TASK BRIEF: Your answer must consist of the lines running from the one that holds "The height and width of the screenshot is (752, 1568)." to the end of the data, copied exactly.

DATA IN THIS EXERCISE:

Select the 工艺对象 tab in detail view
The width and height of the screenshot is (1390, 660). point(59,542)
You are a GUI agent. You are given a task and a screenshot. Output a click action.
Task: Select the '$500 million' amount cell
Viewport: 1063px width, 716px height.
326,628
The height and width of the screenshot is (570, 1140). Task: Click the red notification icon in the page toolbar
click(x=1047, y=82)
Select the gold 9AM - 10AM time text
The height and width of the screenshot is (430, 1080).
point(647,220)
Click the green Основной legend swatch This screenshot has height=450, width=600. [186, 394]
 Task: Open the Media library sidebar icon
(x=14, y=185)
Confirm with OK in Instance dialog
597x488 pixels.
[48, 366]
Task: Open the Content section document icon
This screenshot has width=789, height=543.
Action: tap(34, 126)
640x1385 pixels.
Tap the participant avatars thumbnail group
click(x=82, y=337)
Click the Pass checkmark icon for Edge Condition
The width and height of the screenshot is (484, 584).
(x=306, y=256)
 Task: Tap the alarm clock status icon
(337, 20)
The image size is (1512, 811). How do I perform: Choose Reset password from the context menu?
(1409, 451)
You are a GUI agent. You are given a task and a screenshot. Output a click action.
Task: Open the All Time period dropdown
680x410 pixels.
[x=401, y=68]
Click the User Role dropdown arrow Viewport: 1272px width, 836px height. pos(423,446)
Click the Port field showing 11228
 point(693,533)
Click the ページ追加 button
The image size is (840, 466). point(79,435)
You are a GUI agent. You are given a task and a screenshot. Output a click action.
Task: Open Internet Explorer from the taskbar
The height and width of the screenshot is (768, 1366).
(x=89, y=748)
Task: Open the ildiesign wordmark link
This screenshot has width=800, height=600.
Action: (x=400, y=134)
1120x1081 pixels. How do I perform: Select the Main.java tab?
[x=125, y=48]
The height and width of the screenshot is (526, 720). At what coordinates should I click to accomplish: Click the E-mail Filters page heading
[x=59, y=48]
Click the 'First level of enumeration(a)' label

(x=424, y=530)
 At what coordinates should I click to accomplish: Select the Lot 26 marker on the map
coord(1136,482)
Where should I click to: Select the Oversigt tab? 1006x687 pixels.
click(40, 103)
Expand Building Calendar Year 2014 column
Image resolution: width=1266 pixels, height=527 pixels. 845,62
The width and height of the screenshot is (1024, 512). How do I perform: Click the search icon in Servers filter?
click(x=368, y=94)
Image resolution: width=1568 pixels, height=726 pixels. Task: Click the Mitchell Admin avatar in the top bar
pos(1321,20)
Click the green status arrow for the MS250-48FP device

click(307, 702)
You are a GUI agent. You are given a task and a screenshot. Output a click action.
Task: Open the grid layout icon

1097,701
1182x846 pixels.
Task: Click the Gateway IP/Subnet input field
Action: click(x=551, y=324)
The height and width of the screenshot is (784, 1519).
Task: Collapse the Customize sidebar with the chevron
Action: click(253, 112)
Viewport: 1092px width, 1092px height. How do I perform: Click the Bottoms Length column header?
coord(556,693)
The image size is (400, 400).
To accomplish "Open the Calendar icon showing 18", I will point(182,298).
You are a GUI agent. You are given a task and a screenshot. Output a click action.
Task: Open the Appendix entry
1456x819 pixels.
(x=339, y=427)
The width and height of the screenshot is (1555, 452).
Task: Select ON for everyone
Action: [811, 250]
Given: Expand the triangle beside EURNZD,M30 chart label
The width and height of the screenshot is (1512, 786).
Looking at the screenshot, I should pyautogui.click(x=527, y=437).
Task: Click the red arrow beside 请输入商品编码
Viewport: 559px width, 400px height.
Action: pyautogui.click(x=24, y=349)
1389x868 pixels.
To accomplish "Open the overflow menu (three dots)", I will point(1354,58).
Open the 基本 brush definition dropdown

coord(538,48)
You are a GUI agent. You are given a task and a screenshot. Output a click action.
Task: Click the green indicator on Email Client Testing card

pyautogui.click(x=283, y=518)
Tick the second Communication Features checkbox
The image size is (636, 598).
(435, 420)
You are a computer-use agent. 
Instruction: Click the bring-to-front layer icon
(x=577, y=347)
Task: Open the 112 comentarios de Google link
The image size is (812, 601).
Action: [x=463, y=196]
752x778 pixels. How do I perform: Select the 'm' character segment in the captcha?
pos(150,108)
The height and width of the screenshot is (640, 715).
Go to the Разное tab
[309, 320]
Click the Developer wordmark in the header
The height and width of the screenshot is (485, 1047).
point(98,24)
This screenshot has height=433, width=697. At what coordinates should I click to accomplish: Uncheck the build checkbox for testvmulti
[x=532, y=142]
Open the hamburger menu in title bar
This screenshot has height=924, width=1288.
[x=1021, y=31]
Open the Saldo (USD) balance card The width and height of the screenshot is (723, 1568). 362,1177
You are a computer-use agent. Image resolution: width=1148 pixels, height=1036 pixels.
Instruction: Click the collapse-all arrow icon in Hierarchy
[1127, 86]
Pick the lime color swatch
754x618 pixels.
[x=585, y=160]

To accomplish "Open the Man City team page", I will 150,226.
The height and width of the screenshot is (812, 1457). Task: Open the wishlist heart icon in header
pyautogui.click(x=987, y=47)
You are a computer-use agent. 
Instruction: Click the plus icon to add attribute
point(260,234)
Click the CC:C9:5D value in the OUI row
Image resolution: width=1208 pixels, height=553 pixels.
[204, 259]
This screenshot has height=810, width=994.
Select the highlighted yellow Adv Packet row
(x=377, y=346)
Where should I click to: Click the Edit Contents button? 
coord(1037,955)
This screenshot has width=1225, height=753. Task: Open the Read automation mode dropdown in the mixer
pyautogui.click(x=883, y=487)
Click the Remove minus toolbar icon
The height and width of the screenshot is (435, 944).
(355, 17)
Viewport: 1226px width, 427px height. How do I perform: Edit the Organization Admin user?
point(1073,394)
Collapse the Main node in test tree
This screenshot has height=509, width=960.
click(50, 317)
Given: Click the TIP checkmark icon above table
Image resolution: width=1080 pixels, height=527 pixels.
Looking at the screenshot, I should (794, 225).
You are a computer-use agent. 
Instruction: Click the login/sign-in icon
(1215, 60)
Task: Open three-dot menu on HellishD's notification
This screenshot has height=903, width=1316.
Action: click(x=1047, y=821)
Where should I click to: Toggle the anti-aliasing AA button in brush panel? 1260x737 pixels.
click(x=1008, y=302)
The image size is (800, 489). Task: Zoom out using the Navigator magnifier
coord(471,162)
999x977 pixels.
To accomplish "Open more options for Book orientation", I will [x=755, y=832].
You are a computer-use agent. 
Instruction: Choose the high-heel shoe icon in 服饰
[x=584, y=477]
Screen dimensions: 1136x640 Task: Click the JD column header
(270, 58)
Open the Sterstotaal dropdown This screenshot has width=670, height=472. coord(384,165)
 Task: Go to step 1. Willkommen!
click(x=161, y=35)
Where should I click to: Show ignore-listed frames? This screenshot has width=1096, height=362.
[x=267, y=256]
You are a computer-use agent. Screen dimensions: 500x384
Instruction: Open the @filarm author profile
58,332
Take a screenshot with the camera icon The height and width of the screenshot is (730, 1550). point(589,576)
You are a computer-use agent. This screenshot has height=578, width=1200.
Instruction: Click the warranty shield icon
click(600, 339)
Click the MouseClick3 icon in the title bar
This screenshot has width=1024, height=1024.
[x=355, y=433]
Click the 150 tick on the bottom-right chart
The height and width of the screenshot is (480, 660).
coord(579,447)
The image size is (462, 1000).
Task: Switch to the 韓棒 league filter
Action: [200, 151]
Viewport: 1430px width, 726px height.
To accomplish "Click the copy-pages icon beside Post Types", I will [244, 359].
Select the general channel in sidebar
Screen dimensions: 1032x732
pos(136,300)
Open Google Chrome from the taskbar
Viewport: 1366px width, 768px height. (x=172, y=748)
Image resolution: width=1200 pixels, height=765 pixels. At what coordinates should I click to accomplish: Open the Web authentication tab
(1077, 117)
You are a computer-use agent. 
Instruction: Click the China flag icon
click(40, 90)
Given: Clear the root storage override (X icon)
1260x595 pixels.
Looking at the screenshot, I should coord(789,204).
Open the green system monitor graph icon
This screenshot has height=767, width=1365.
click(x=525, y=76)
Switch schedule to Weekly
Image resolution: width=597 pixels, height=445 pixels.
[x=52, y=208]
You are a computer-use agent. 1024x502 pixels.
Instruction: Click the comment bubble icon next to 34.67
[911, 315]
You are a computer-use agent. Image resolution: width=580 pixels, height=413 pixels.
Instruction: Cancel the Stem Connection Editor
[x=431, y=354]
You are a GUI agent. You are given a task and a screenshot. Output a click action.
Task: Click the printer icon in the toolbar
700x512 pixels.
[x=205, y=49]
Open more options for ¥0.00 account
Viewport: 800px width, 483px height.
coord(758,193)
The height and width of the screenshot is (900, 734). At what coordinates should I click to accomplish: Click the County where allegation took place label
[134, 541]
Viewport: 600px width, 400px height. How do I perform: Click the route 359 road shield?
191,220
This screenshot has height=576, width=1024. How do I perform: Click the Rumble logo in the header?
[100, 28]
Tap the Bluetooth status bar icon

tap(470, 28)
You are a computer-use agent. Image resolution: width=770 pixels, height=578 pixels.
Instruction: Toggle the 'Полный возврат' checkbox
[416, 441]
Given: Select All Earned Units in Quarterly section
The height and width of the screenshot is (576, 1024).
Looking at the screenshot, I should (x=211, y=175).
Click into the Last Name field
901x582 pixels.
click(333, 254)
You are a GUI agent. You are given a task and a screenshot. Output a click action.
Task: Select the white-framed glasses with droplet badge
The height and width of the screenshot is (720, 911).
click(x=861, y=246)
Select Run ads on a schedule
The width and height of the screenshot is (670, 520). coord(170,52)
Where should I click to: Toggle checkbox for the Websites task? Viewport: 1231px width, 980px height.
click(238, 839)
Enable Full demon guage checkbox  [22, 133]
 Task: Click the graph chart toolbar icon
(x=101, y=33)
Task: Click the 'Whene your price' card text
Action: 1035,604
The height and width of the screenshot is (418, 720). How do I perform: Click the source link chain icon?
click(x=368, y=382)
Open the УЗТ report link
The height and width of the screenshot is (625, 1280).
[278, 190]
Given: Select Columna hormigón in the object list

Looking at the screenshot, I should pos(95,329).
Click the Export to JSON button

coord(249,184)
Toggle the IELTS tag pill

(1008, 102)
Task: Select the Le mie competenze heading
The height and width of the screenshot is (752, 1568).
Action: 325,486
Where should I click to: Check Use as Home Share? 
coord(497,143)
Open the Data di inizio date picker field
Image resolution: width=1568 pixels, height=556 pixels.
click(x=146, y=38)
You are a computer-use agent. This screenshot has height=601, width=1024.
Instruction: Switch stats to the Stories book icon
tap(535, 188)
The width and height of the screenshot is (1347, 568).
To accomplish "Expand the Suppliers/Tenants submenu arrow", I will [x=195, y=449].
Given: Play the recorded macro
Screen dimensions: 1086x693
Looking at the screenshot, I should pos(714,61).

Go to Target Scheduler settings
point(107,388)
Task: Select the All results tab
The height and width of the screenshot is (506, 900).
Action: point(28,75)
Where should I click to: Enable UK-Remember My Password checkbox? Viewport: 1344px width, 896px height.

WRITTEN RESPONSE:
The height and width of the screenshot is (752, 1568).
Action: 325,486
Where should I click to: Check Use as Home Share? 
coord(497,143)
Open the Data di inizio date picker field
Image resolution: width=1568 pixels, height=556 pixels.
click(x=146, y=38)
You are a computer-use agent. This screenshot has height=601, width=1024.
Instruction: Switch stats to the Stories book icon
tap(535, 188)
The width and height of the screenshot is (1347, 568).
To accomplish "Expand the Suppliers/Tenants submenu arrow", I will [x=195, y=449].
Given: Play the recorded macro
Screen dimensions: 1086x693
Looking at the screenshot, I should pos(714,61).

Go to Target Scheduler settings
point(107,388)
Task: Select the All results tab
The height and width of the screenshot is (506, 900).
Action: point(28,75)
Where should I click to: Enable UK-Remember My Password checkbox? Viewport: 1344px width, 896px height.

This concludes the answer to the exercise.